A experiência com Xenoblade Chronicles 3 é bastante simpática para todos os tipos de jogadores. Somos introduzidos à premissa inicial da narrativa – duas nações em guerra, durante um período de tempo que nos é ocultado – e colocados imediatamente na linha da frente com Noah, Eunie e Lanz. Nesta primeira hora, é-nos ensinado os três principais papéis no combate, dividido entre as classes atacantes, curandeiras e defensivas. 

Cada camada e mecânica do combate é-nos introduzida como se de um menu de degustação se tratasse. Não recebemos a informação toda em enxurrada textual, como é apanágio de muitos JRPGs, mas colocados a responder a desafios iniciais simples. Não controlamos manualmente todos os ataques da nossa personagem, apenas os seus golpes especiais – Arts – que sofrem de períodos de recarga depois de serem utilizados. 

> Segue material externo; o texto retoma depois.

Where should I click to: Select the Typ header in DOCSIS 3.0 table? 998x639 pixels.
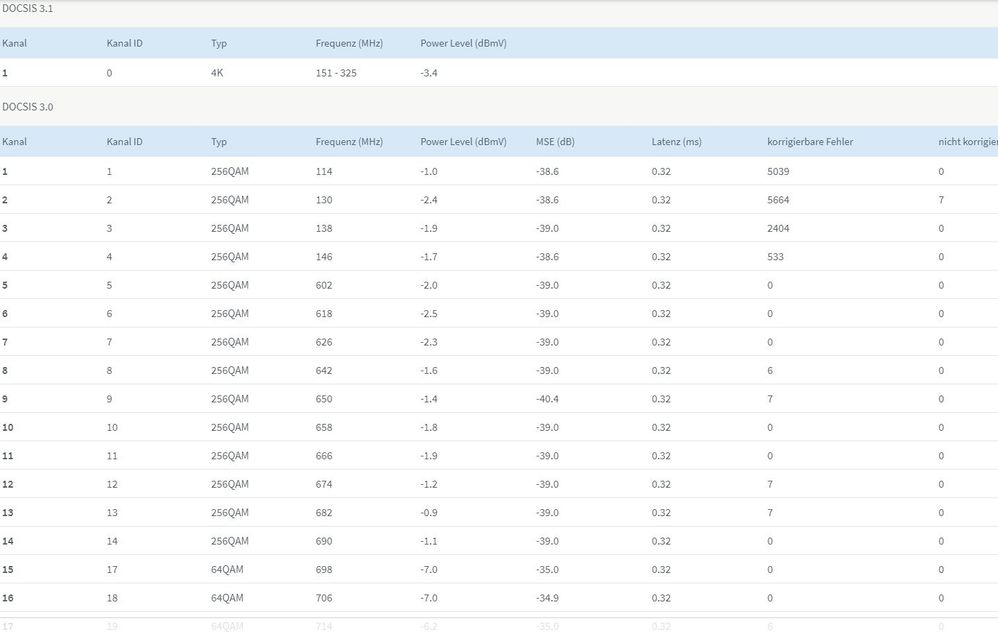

O combate é tão funcional e ao mesmo tempo prazeroso porque, apesar da quantidade de sabores, texturas e variedade de opções à nossa disposição, a base do sucesso é sempre a mesma. Existem golpes debilitantes capazes de danificar o balanço dos inimigos, podendo ser acoplados em combinações que são tão devastadoras a nível de dano como estratégico.

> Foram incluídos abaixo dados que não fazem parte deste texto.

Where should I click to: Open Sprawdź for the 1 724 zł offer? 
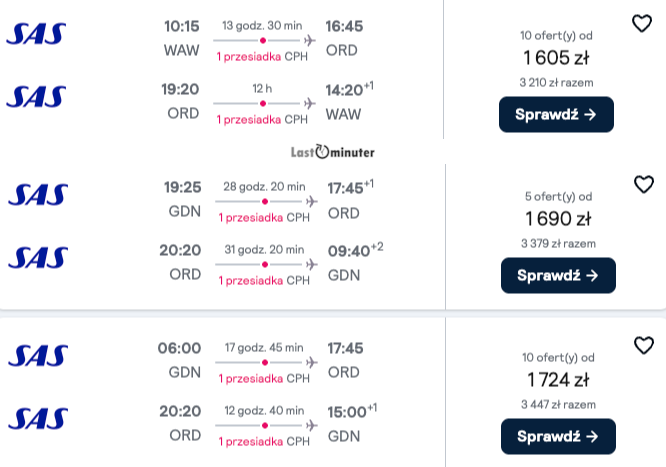(558, 436)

Xenoblade Chronicles 3 vai introduzindo-nos todos os elementos do combate lentamente, à medida que vamos ganhando intimidade com o Mundo, com a narrativa e sobretudo com as personagens que interpretamos. Porque, e é fulcral frisar isto, este é um trabalho com 24 anos de experiência às costas. Não existe um momento no jogo em que sintamos algum tipo de dissonância ludonarrativa.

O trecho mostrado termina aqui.